A chi dà fastidio l’US Bormiese?

L’ennesimo episodio di sciacallaggio di cui l’US Bormiese è stata vittima nel pomeriggio di domenica 2 giugno 2019 (il furto di un generatore di corrente collocato appena prima della galleria alle torri di Fraele) spinge ad alcune riflessioni sulla natura umana e sullo stato di depravazione di certi personaggi. Nessuno è profeta in patria, lo sappiamo, e se neppure Gesù Cristo è riuscito a farsi apprezzare a casa sua, non si può pretendere che possa riuscire in questa impresa una semplice associazione sportiva. Il furto, ad ogni modo, non è solo un atto ripugnante, ma costituisce anche un illecito penale.

Già qualche anno fa, in occasione di un altro grosso evento sportivo di un comune limitrofo, l’US Bormiese prestò un’attrezzatura specifica agli organizzatori (persone di un certo spessore e calibro, mica novellini), i quali la restituirono completamente distrutta e non si curarono di ripagarla, il che – quantomeno – non si configura come reato, anche se il comportamento tenuto dagli organizzatori è stato del tutto riprovevole. E ancora alla III cantoniera, durante la stessa GF Stelvio Santini di qualche anno fa, un altro furfante mascalzone ha rubato due grossi paioli di rame che erano stati usati per dissetare i concorrenti…

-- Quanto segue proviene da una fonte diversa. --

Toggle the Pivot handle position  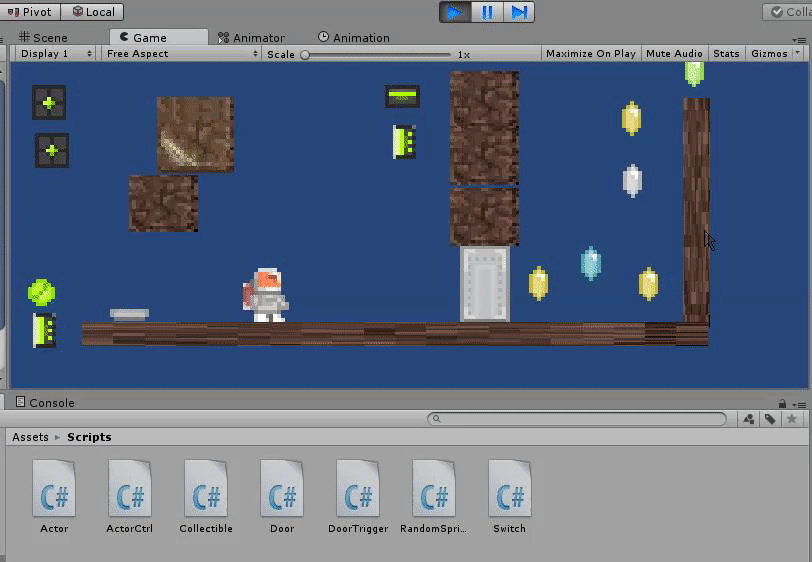point(30,12)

L’US Bormiese non è una società imprenditoriale che opera con fine di lucro, anche se qualcuno pensa (a torto) che sia una macchina per far soldi. È un’associazione sportiva dilettantistica che lavora anzitutto per i giovani, per promuovere la loro crescita sportiva insieme alla loro formazione educativa. E lo fa non solo con la normale attività stagionale portata avanti dagli 11 settori, ma anche con tutta una serie di manifestazioni sportive di cui tutto il territorio trae beneficio in termini di presenze turistiche e di ricadute d’immagine. Credo che nessuno possa negare questa evidenza!

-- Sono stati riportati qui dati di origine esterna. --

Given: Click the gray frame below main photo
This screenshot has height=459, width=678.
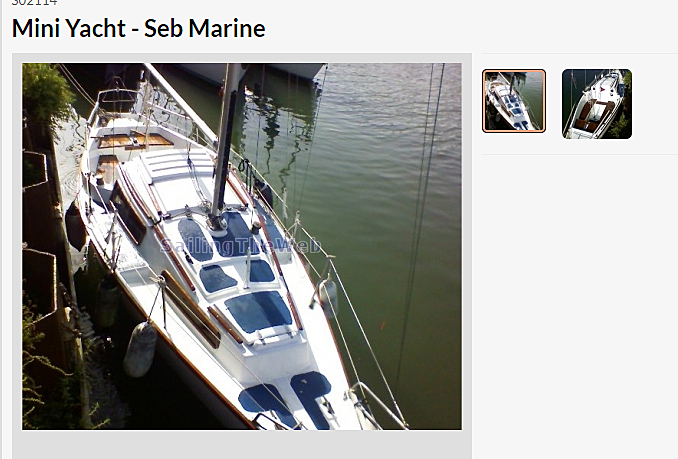Looking at the screenshot, I should point(242,444).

Fino a pochi anni fa i mesi di maggio e di giugno erano morti. Nessuno in circolazione fino a luglio… oggi, con il traino della GF Stelvio Santini, da fine maggio tutto il Bormiese si anima di cicloturisti, la maggior parte dei quali sono stranieri che provengono anche dall’altro mondo, il che significa che per loro la vacanza è assai più lunga che il semplice “mordi-e-fuggi” di un italiano… E poi si prosegue con i belgi dell’agenzia Golazo, a Bormio da 5 anni ininterrottamente per trascorrervi 5 giornate piene di attività; la Re Stelvio Mapei; il ritiro del Torino Calcio, a Bormio ininterrottamente da 7 anni; le finali nazionali di pallavolo… avrà un valore tutto questo o viene dato per scontato? Tutta questa gente viene solo per andare in bici oppure da qualche parte dovrà dormire/mangiare/divertirsi/fare shopping?

L’invidia è una brutta bestia e qualcuno rosica amaramente preferendo trastullarsi con meschine azioni anziché attivarsi in modo propositivo e costruttivo: è la natura dei frustrati, degli insoddisfatti, dei falliti, dei mediocri, che godono delle miserie degli altri senza ragionare sulle ripercussioni che i loro atti avranno su loro stessi e sul comprensorio. A chi ritiene che l’US Bormiese sia troppo accentratrice, a chi l’accusa di essere piena di soldi, a chi la sfrutta o spera di poterla sfruttare a suo piacimento, a chi ne scredita il lavoro, a chi crede che tutto sia dovuto, a chi non si è mai sporcato le mani con il volontariato e a chi maligna senza nemmeno conoscere il lavoro che c’è dietro questa macchina… le porte sono aperte: sia per chi voglia restituire il maltolto, sia per chi voglia scoprire la realtà dell’US Bormiese.